With respect to PB1-F2 protein coding region, five out of thirty-one H1N1 strains (2007-2009) with functional PB1-F2 were evolutionarily close to co-circulating A/H3N2 strains, whereas, corresponding NS gene showed H1N1 origin (Figure 1 and 5). Presumably these five 2007 H1N1 strains arose by reassortment between co-circulating H1N1 and H3N2 viruses in the region. For confirmation HA and NA genes (partial) and M1 (full length) were sequenced, which on analysis confirmed nucleotide identity with A/H1N1 strains. The PB1 gene segment of these strains, however, clustered with A/H3N2 strains suggesting that although these viruses were of H1N1 origin, they probably had derived PB1 segment from an H3N2 virus.

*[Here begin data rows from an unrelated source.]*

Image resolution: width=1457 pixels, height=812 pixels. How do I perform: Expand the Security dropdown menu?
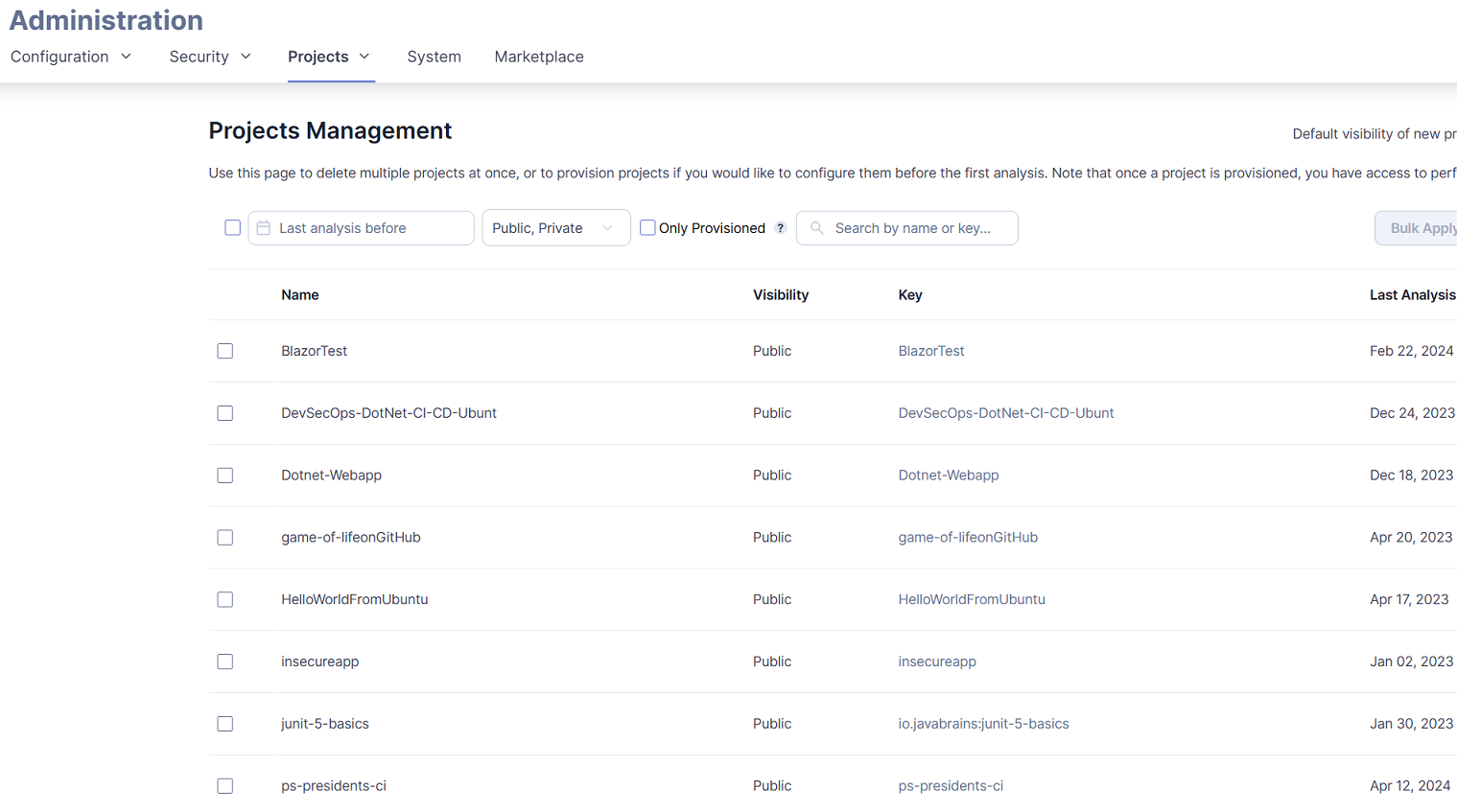click(210, 57)
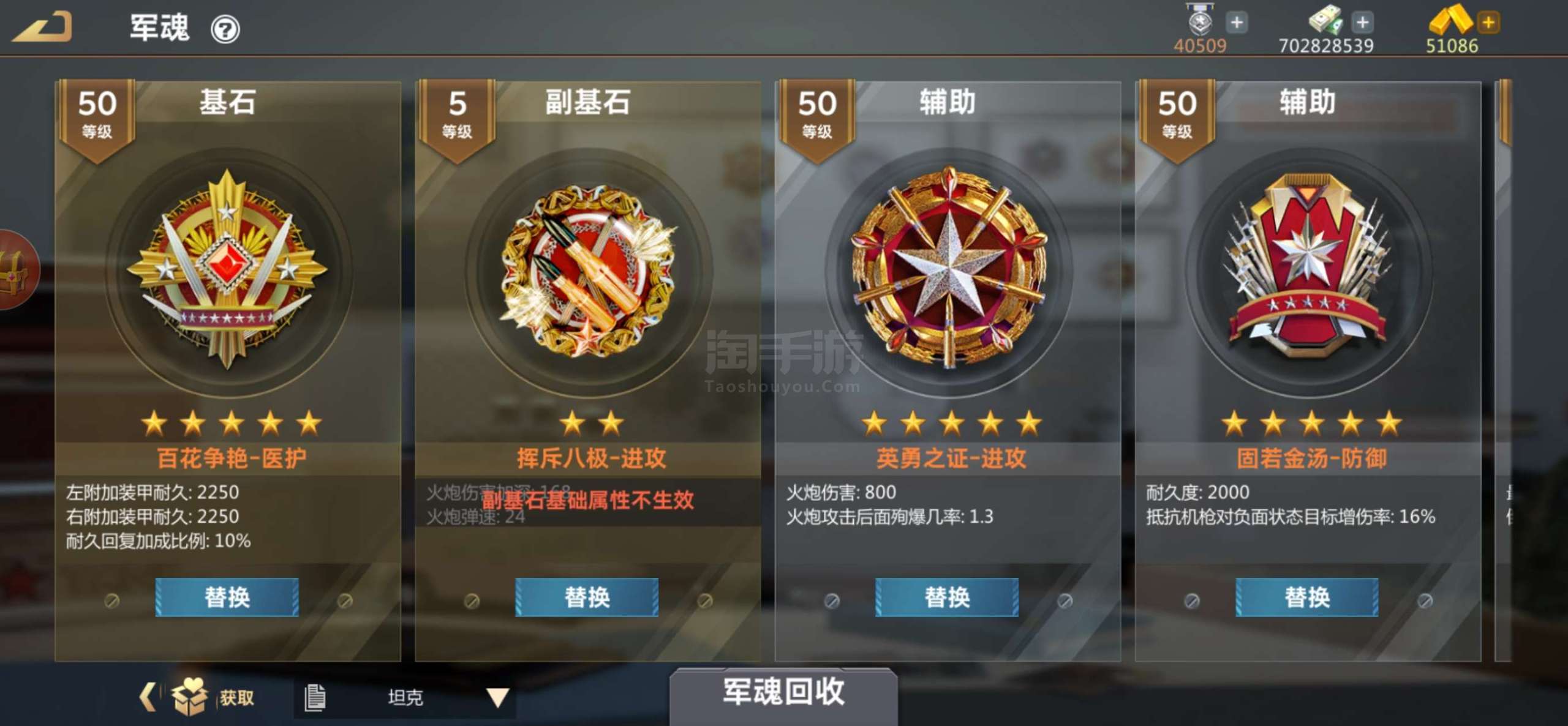This screenshot has height=726, width=1568.
Task: Replace the 固若金汤-防御 soul
Action: [x=1307, y=597]
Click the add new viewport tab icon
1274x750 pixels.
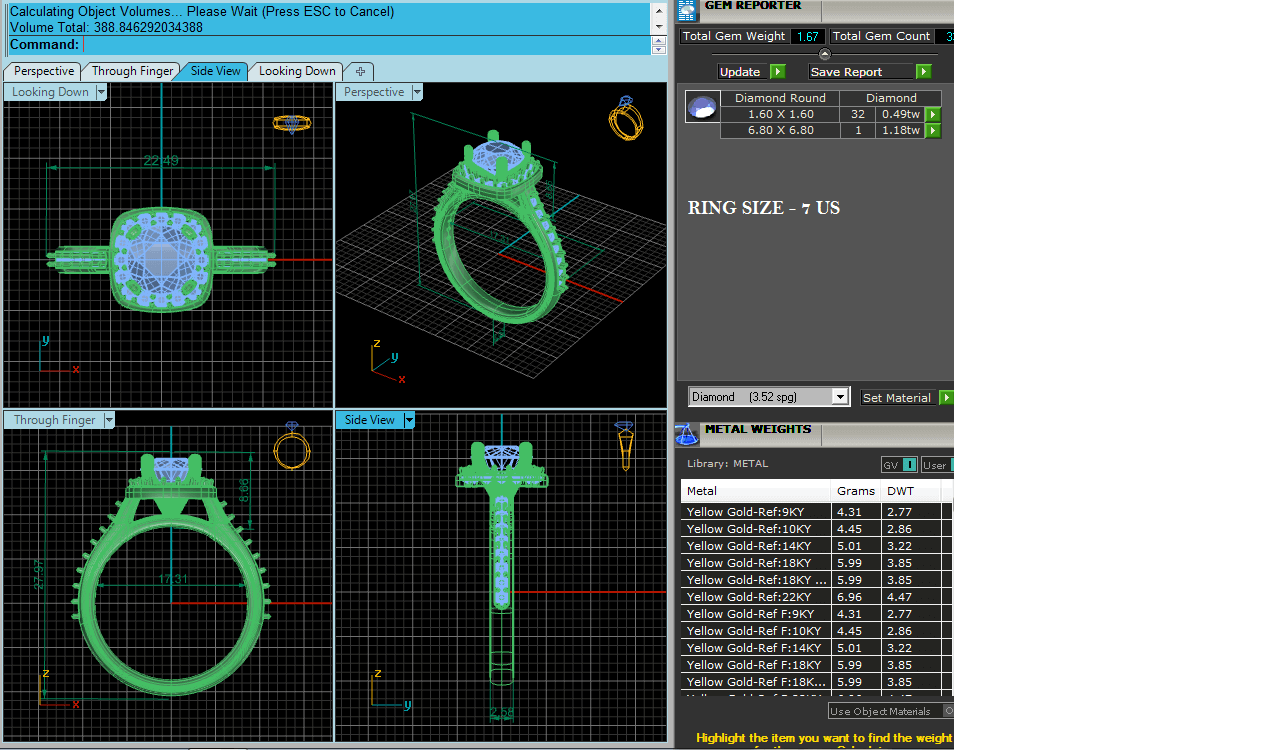click(x=360, y=71)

The significance of selectively lateral transmission of PB1-F2 gene among co-circulating strains is not clear, but since PB1-F2 protein is associated with pathogenesis, it may confer improved infectivity or replication efficiency. As reported earlier by our group , six A/H1N1 strains had truncated 11 aa PB1-F2 similar to 2009 pH1N1 viruses. Rest twenty A/H1N1 strains with 57 aa PB1-F2 peptide were similar to the concurrent A/H1N1 vaccine strains (Figure 6).

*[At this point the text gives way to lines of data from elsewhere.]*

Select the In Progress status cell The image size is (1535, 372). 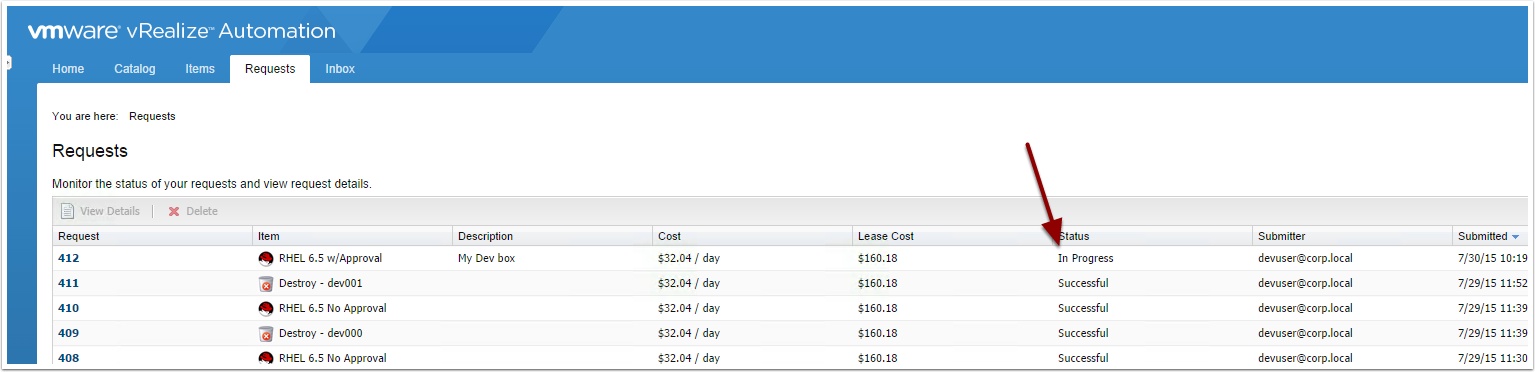(x=1085, y=258)
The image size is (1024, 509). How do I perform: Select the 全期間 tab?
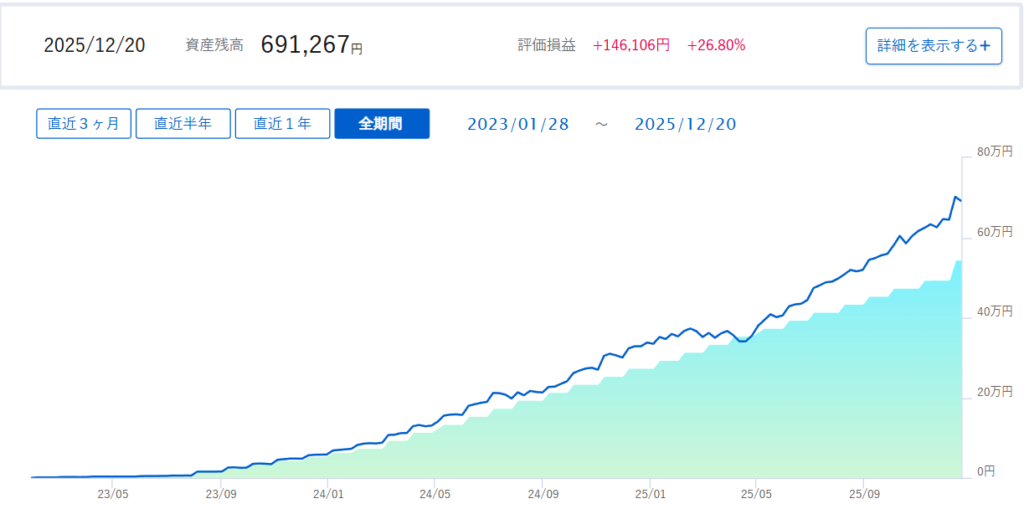[381, 124]
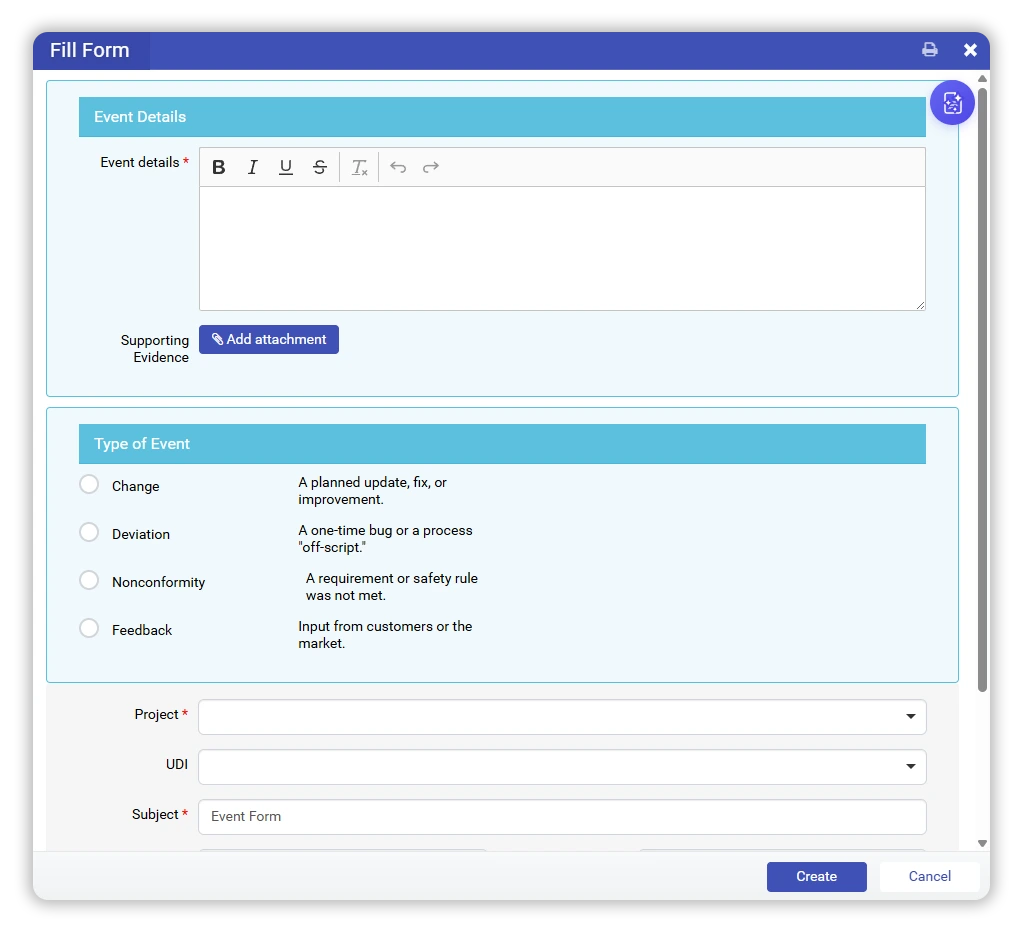Click the paperclip icon on Add attachment

pos(218,339)
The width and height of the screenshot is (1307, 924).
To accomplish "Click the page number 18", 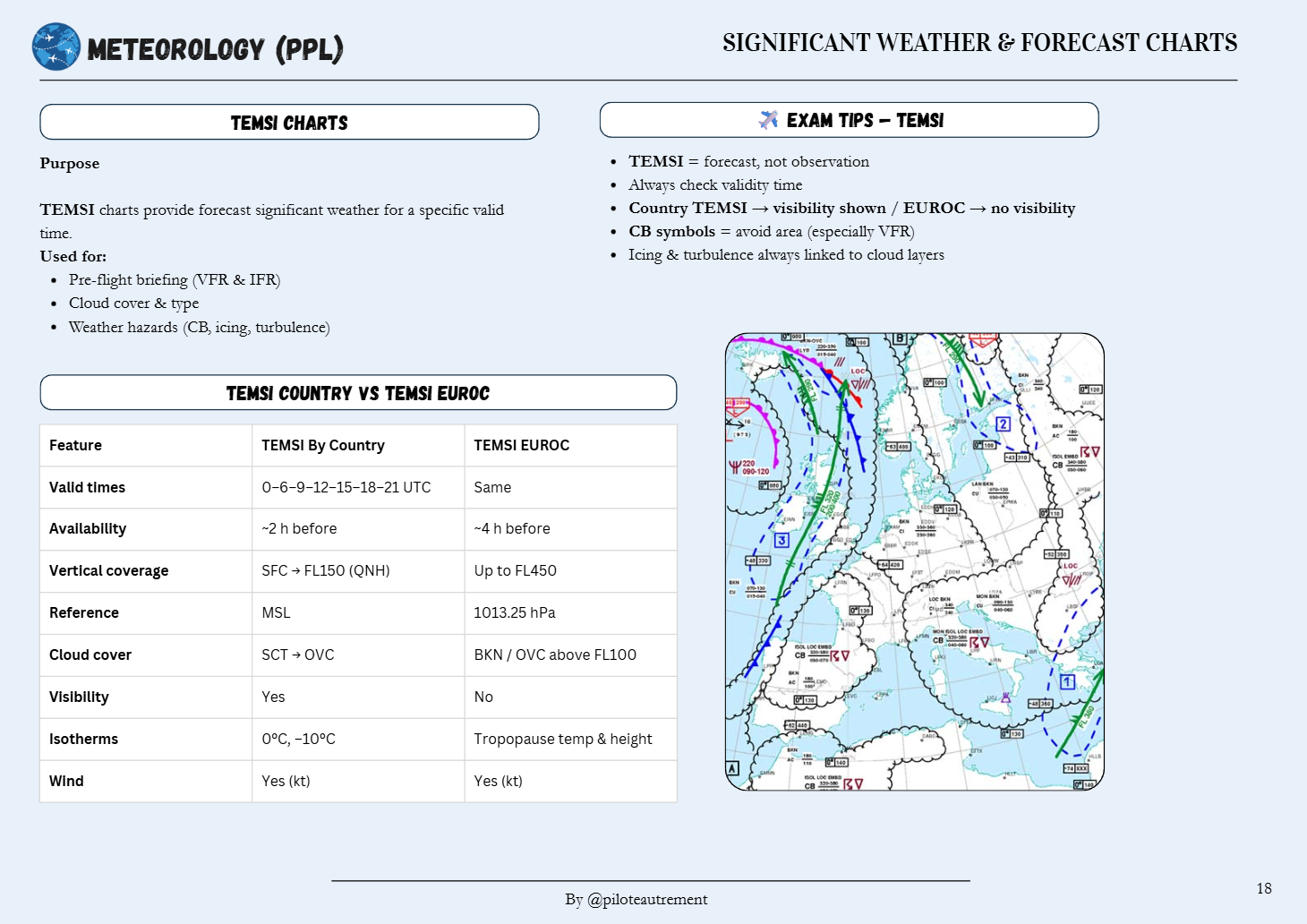I will click(x=1263, y=888).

Surprisingly, NS nucleotide sequences of five A/H1N1 strains was highly homologous (>97%) with the 1934 prototype strain [A/Puerto Rico/8/34(H1N1)] (Figure 2). In addition, these five strains contained G63E substitution in NEP, similar to the highly pathogenic avian influenza H5N1 viruses, which may confer higher pathogenicity . To verify possible cross contamination, BLAST search of HA, NA, M1 and NS1 gene sequences showed only NS1 having sole identity with A/PR/8/34(H1N1). Thus, a chance of cross contamination with laboratory PR8 strain was ruled out. Though the frequency of vaccination in India is very low but since the WHO approved vaccines with PR8 backbone are used, possibility of reassortment with the vaccine strain can not be ruled out. Moreover, 3 out of five PR8-like NS1 carrying A/H1N1 2007 strains, had H3N2-like PB1-F2 gene, whereas, 2/5 had non-functional PB1-F2 similar to pandemic A/H1N1 strains of 2009 (Figure 1 and 5). Thus the circulation of prototype NS gene carrying A/H1N1 strains in 2007 and 2009, with PB1-F2 gene from diverse origin underlines the complexity of influenza virus genetics and evolution. In contrast to A/H1N1 strains, all A/H3N2 (n = 24) strains analyzed in this study revealed highly conserved NS and PB1-F2 gene, with >98.5% homology to concurrent A/H3N2 strains circulating worldwide.